EXERCISE REQUIREMENTS - In the records below, some lines contain the word "England". Copy each of them.
· · · · ·
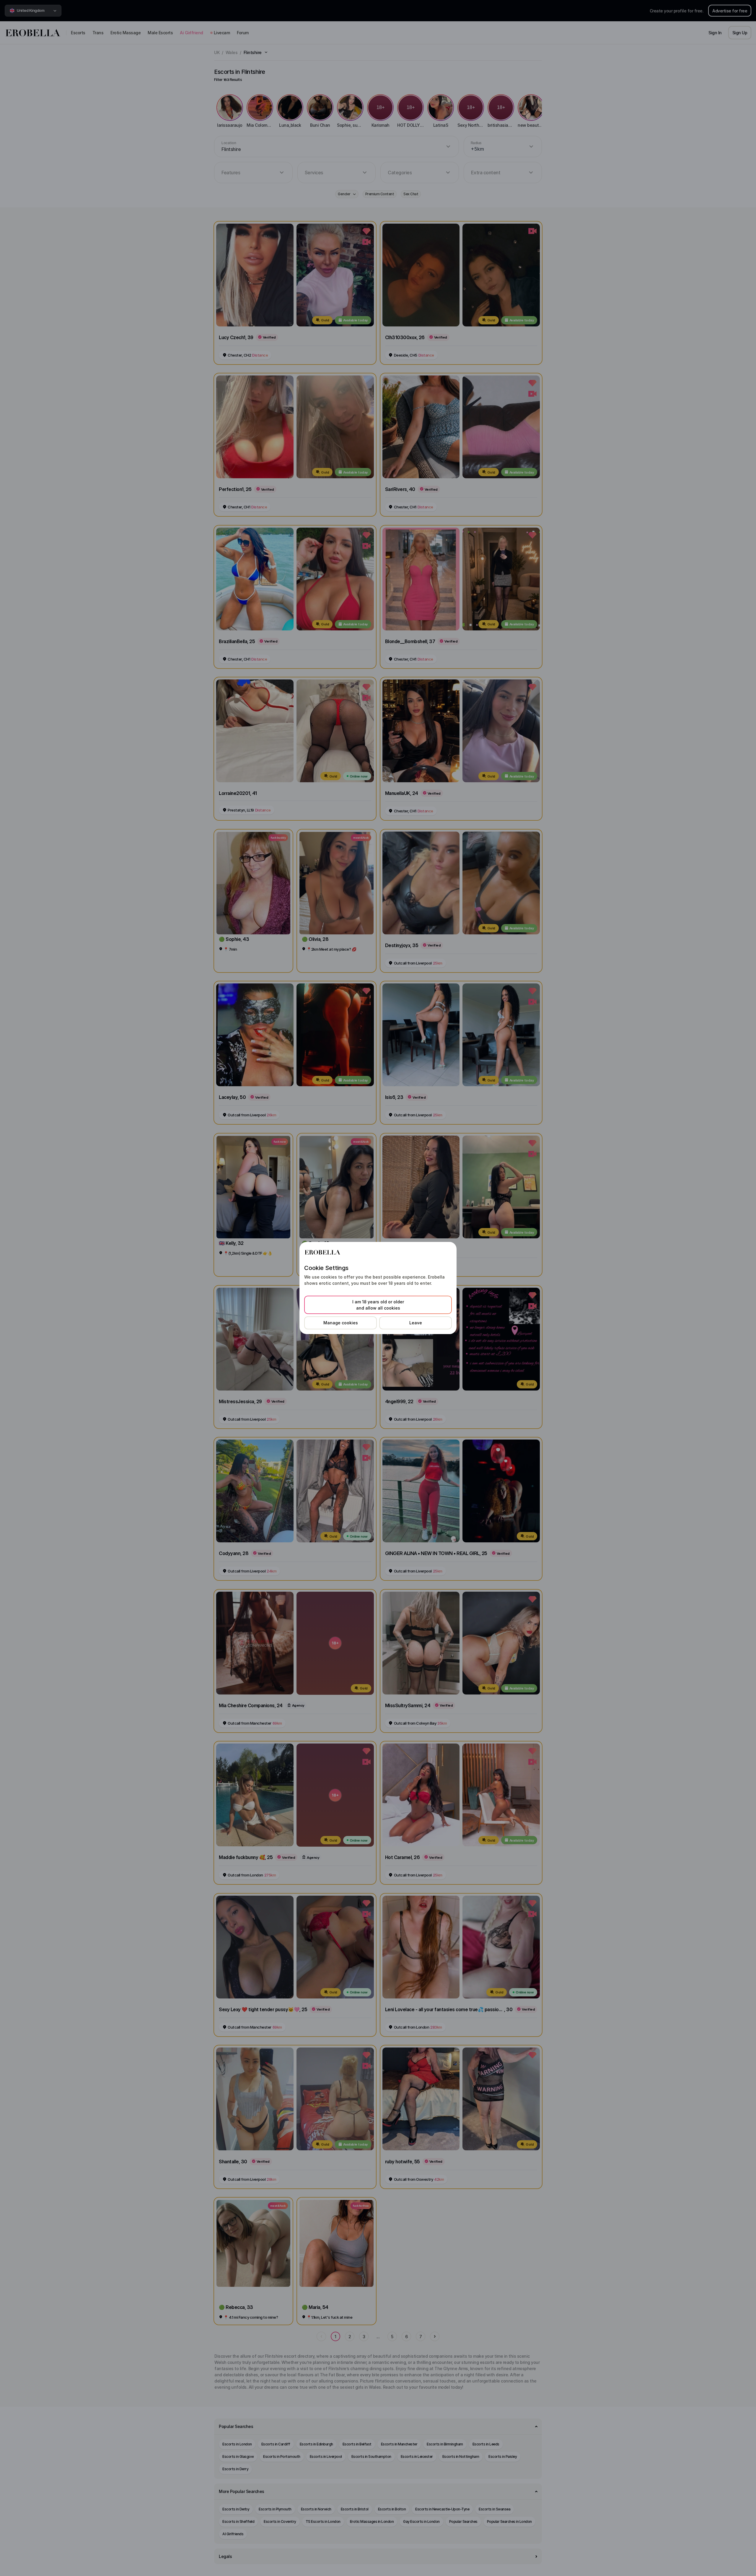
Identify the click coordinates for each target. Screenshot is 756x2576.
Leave (415, 1322)
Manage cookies (340, 1322)
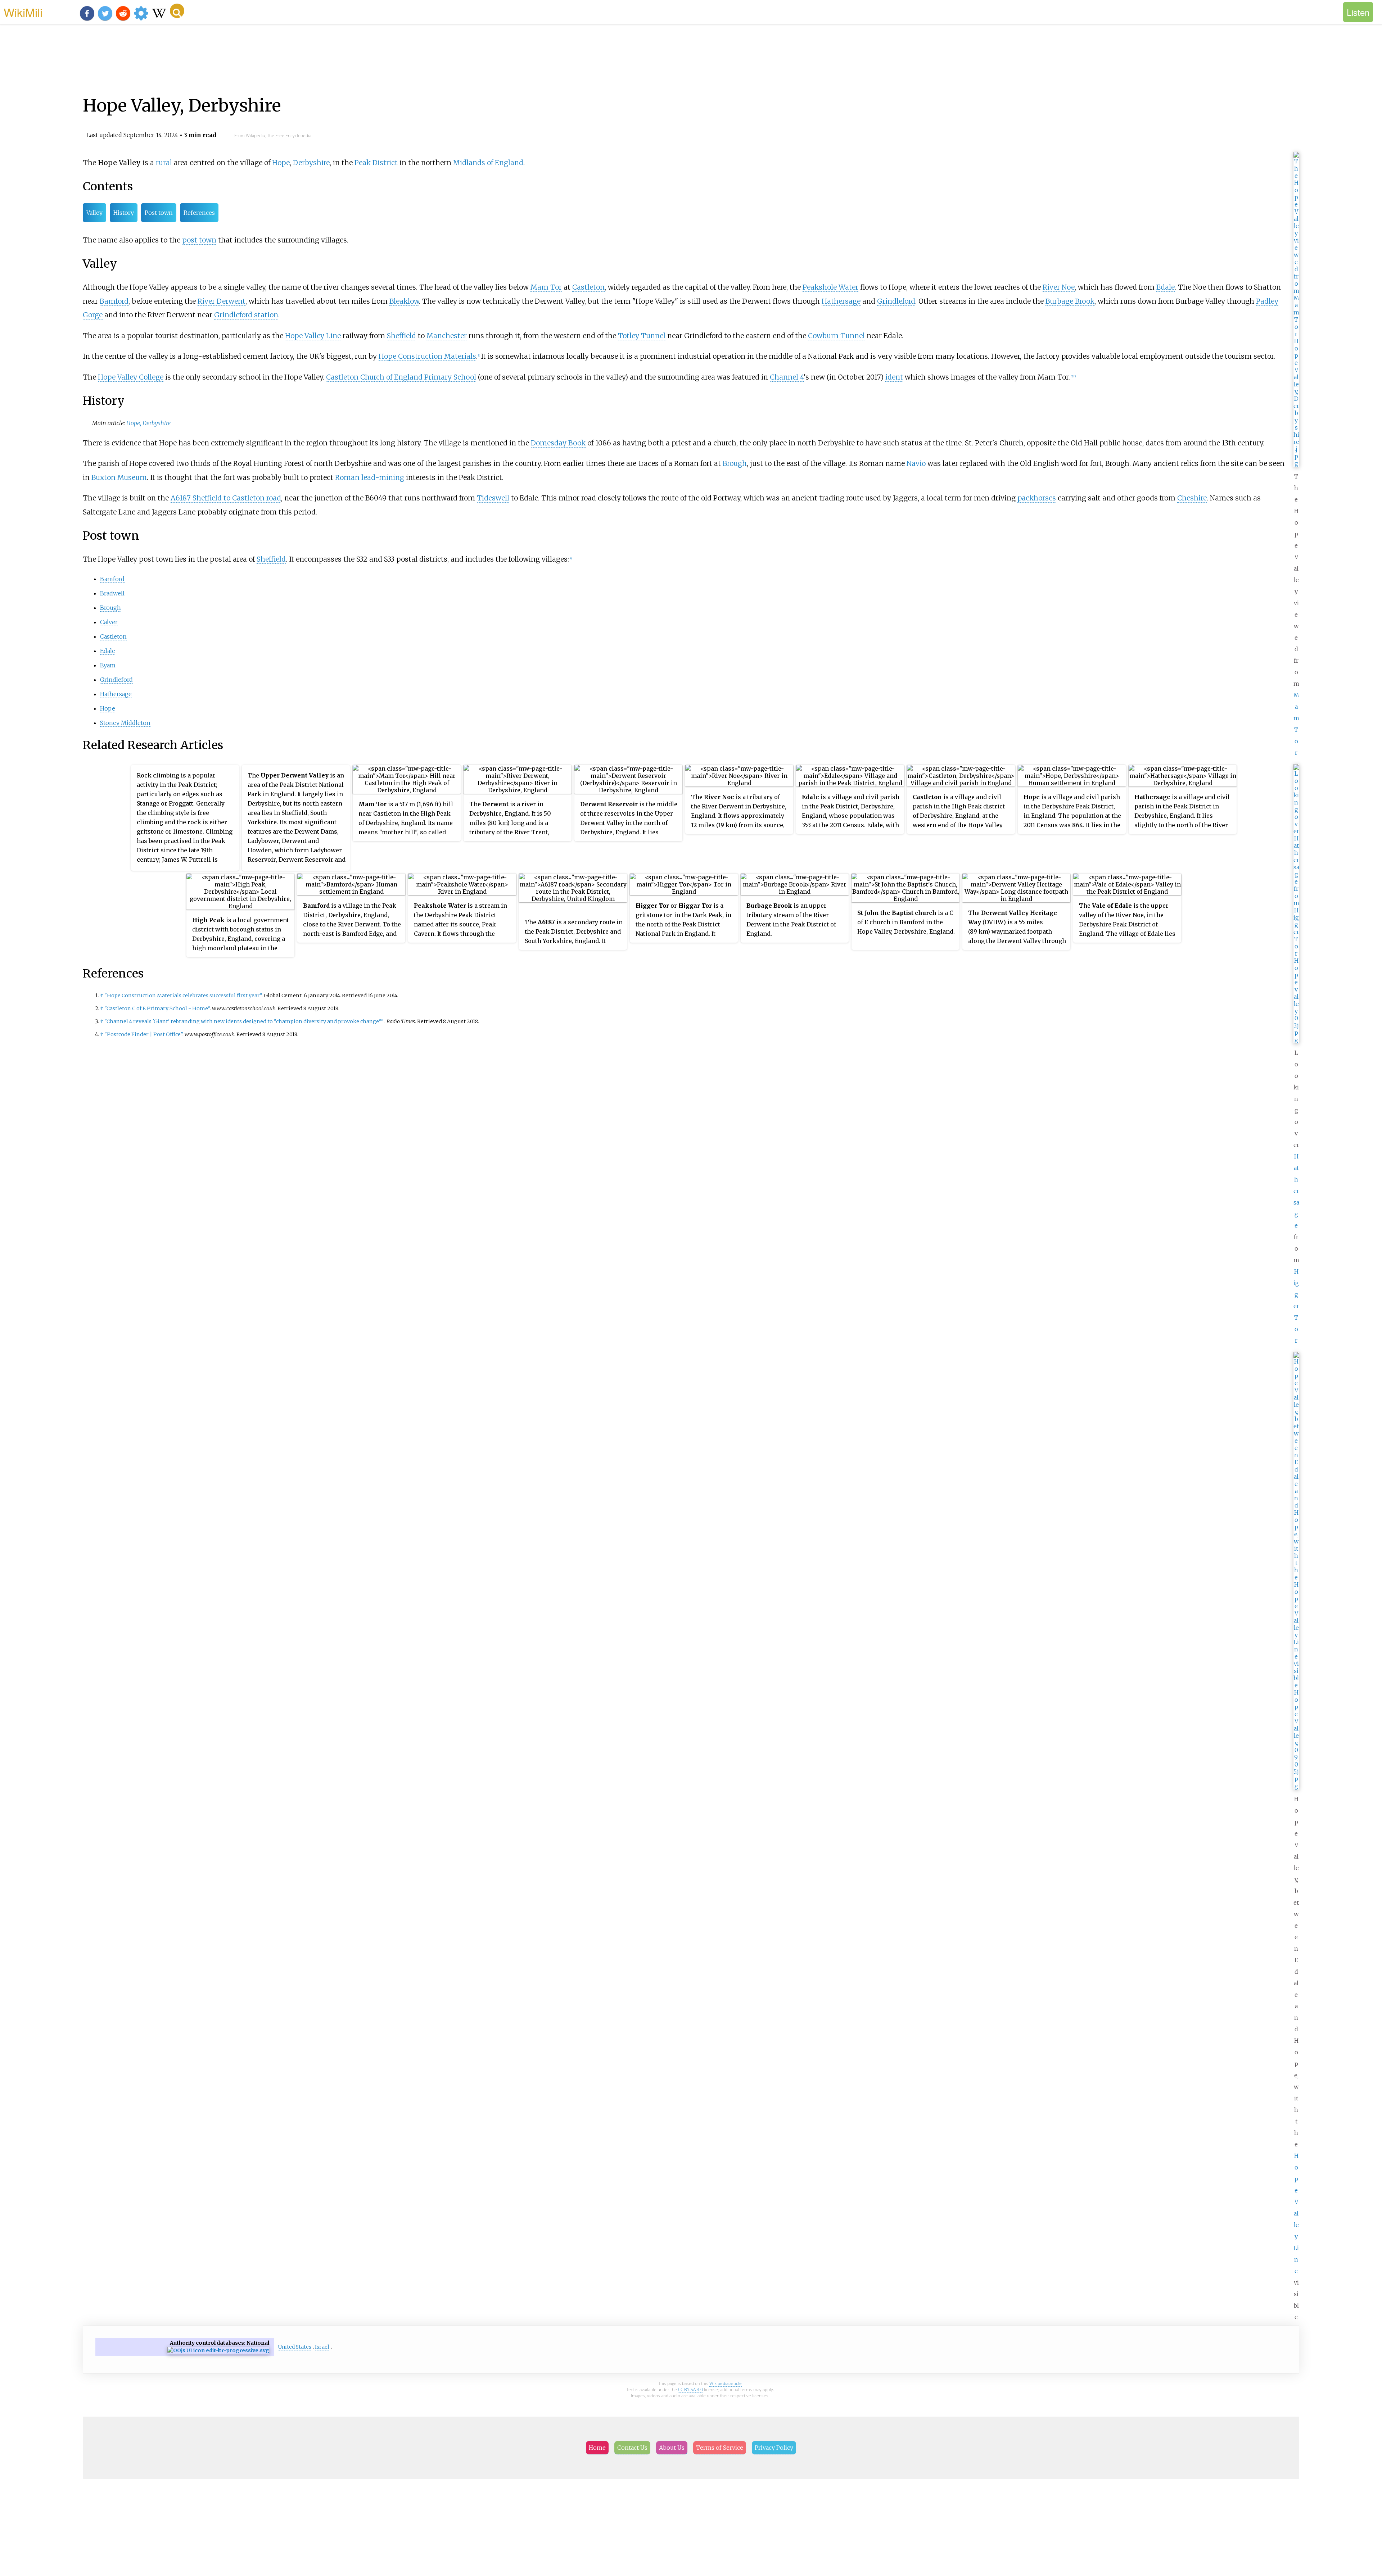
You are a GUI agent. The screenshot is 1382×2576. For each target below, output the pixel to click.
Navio (916, 463)
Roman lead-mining (369, 477)
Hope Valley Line (1296, 2213)
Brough (735, 463)
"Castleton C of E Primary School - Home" (157, 1008)
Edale (1165, 287)
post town (199, 240)
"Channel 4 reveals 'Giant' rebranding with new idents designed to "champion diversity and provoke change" (244, 1021)
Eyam (108, 665)
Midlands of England (488, 162)
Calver (109, 622)
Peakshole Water (830, 287)
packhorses (1036, 498)
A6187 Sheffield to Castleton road (226, 498)
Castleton (588, 287)
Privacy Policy (774, 2447)
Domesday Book (558, 443)
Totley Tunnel (641, 335)
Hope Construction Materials (427, 356)
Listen (1358, 12)
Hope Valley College (130, 377)
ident (894, 377)
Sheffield (401, 335)
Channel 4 (787, 377)
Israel (322, 2347)
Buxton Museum (119, 477)
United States (294, 2347)
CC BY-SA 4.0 (690, 2389)
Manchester (446, 335)
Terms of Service (719, 2447)
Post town (159, 212)
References (199, 212)
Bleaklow (404, 301)
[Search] (177, 11)
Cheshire (1192, 498)
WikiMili (23, 12)
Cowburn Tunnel (836, 335)
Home (597, 2447)
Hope (281, 162)
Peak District (376, 162)
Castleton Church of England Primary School (401, 377)
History (123, 212)
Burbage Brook (1069, 301)
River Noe (1059, 287)
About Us (672, 2447)
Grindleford (896, 301)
· · · · ·
WRITTEN RESPONSE -
Midlands of England (488, 162)
Castleton Church of England Primary School (401, 377)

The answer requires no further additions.